The proportion of executives who thought competitors were set to flood into their industry has halved from 54 percent to 26 percent compared to two years ago, the broad-based poll of business decision-makers showed.
"There's been a feeling historically that the elephants can't dance, the incumbents will find it hard to respond and that everyone will be Uber-ed or Airbnb-ed out of existence," Mark Foster, senior vice president of IBM Global Business Services, told Reuters in an interview.
"But what we are seeing is actually there is a limit as to how far that can go."
While some sectors had been hugely disrupted by new digital entrants and some intermediaries pushed out, many of those changes were now being led by existing industry players, he said.
Disruption is a catch-all term for the use of digital technology to up-end existing business models, for example Uber's impact on the taxi industry by using smartphones to connect riders with drivers, and pricing according to demand.
But just 27 percent of the executives surveyed said they were experiencing significant disruption, an unexpected finding given the deluge many predicted, IBM said. Only 23 percent said the big drivers of change were from outside their industries.
Digital giants, like Google (NASDAQ:GOOGL), Apple (NASDAQ:AAPL) and Facebook (NASDAQ:FB), continued to concentrate their power in some industries, but according to the executives surveyed they were not leading the disruption, and start-ups were increasingly quiescent, the survey found.
Instead, 72 percent said it was the most innovative incumbents who were leading the disruption, including in industries targeted by start-ups such as financial services.

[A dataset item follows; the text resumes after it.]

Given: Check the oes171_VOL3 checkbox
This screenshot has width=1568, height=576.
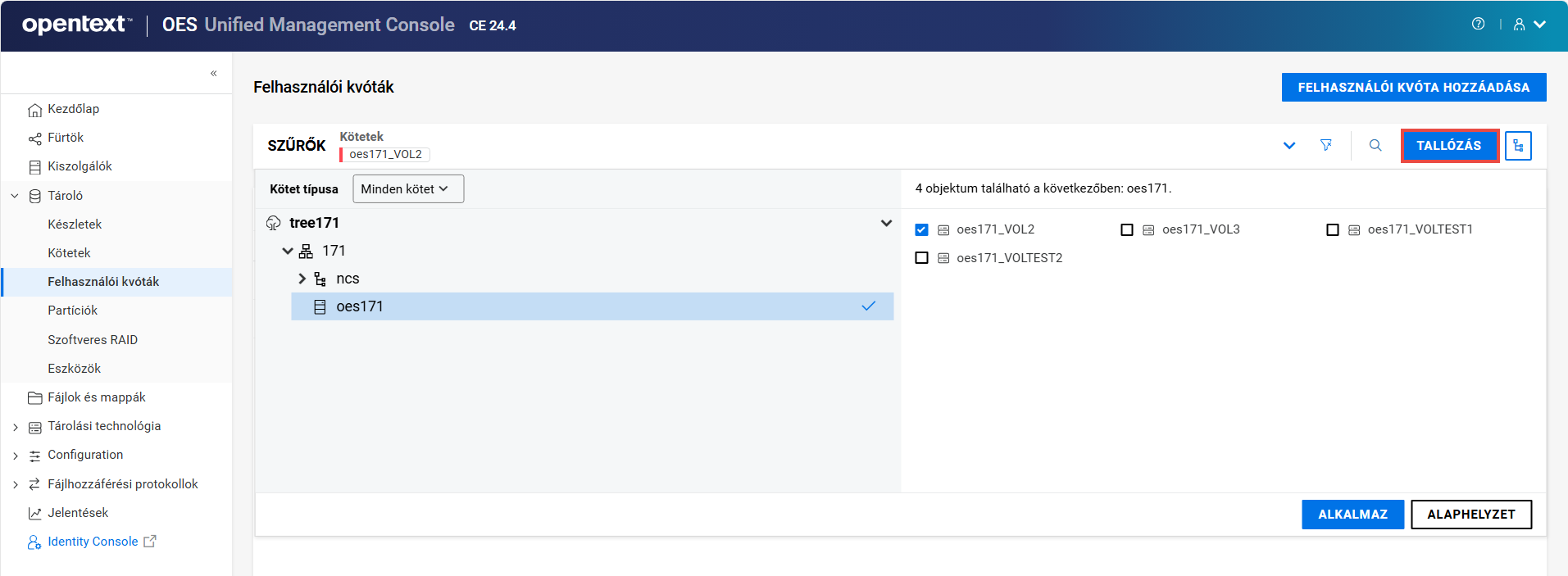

IBM said the incumbents had become better at spotting and acquiring nascent disruptors. They had also realized the need to find partners, even sharing physical assets and people with them, to acquire new skills.
They are investing in the technologies that facilitate the sharing of data across organizations - such as the Internet of Things, which bridges physical and digital assets, and blockchain.

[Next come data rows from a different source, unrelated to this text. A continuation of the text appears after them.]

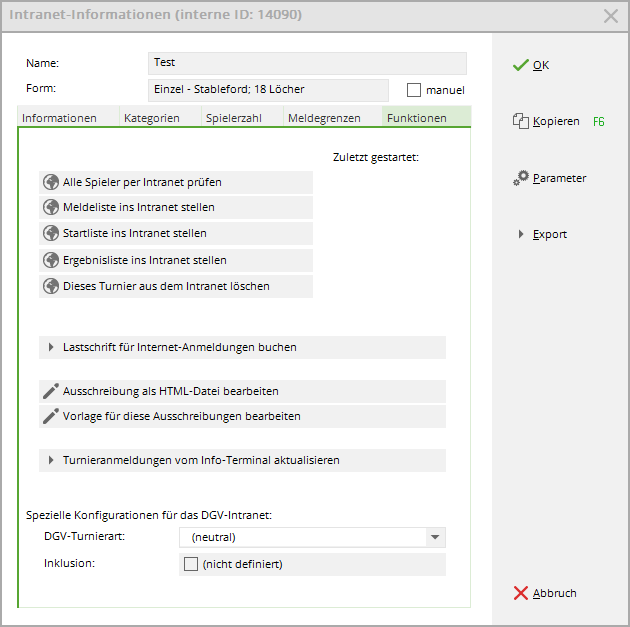Click globe icon for Dieses Turnier aus dem Intranet löschen
Screen dimensions: 630x627
coord(51,286)
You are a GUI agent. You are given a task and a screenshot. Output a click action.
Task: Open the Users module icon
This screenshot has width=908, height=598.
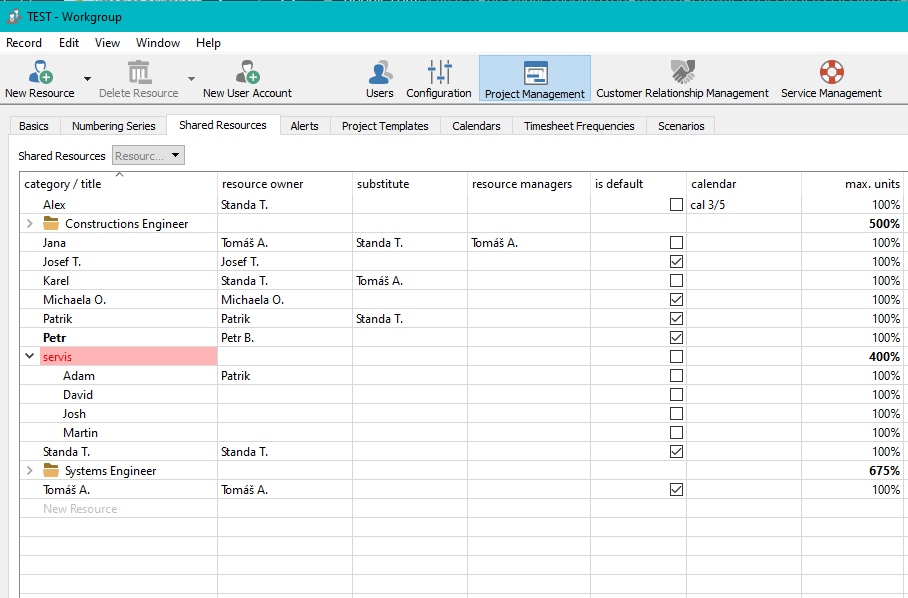click(x=379, y=72)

"Disruption hasn't gone underground," IBM said in its report released before the start of the mobile industry's biggest event, the Mobile World Congress in Barcelona.
"Instead, it's emerging as a capability incumbents are ready to embrace."
IBM surveyed 12,854 top executives, such as chief executives and finance directors, from 112 countries for its report.
"Who Says Elephants Can't Dance" was the title of the memoir of 1990s era IBM CEO Lou Gerstner, who is credited with bringing the company back from a near-death experience by shifting it into software and services and exiting most hardware businesses.